Excerto:
━━━

A enxaqueca é uma cefaleia primária, ou seja, não decorre de outro problema de saúde. Por norma, manifesta-se por episódios de dor pulsátil (como “o coração a latejar”), habitualmente em metade da cabeça, embora também possa ter outras localizações, como a região periorbitária (à volta do olho) ou occipital (parte traseira da cabeça). “Tipicamente, uma crise de enxaqueca dura algumas horas, mas pode prolongar-se até três dias. A sua frequência é muito variável, desde poucas vezes ao longo da vida até algumas vezes por semana”, explica Sara Machado.

Em alguns casos, a dor de cabeça é acompanhada por sintomas como náuseas e vómitos; intolerância à luz, ao ruído, aos cheiros e aos movimentos da cabeça; ou alterações cognitivas. “Durante a crise, algumas pessoas sentem o raciocínio mais lento e não conseguem ter o mesmo rendimento laboral, social ou em atividades pessoais”, detalha a neurologista.

━━━

Exercícios a realizar:
1 - Enumere tudo aquilo a que, segundo o excerto sobre a enxaqueca, pode haver intolerância durante a dor de cabeça.
2 - Responda a cada pergunta com base no excerto sobre a enxaqueca.
(a) Que nome tem a região à volta do olho?
(b) Até quanto tempo se pode prolongar uma crise de enxaqueca?
(c) Em que tipos de rendimento algumas pessoas notam quebra durante a crise?
3 - Transcreva o trecho do excerto que começa nas palavras "Em alguns casos, a" e termina depois de "detalha a neurologista.".

Entradas extraídas:
━━━

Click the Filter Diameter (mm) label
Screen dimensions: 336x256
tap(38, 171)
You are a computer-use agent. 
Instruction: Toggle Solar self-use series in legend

━━━

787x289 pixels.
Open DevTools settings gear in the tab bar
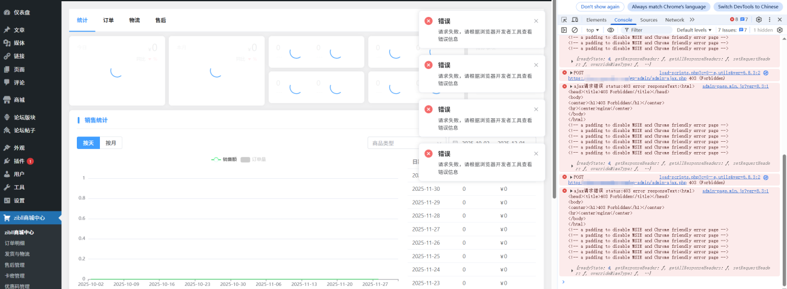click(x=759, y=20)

━━━

Respostas das atividades:
1 -
- à luz
- ao ruído
- aos cheiros
- aos movimentos da cabeça

2 -
(a) Região periorbitária.
(b) Até três dias.
(c) No rendimento laboral, social ou em atividades pessoais.

3 -
Em alguns casos, a dor de cabeça é acompanhada por sintomas como náuseas e vómitos; intolerância à luz, ao ruído, aos cheiros e aos movimentos da cabeça; ou alterações cognitivas. “Durante a crise, algumas pessoas sentem o raciocínio mais lento e não conseguem ter o mesmo rendimento laboral, social ou em atividades pessoais”, detalha a neurologista.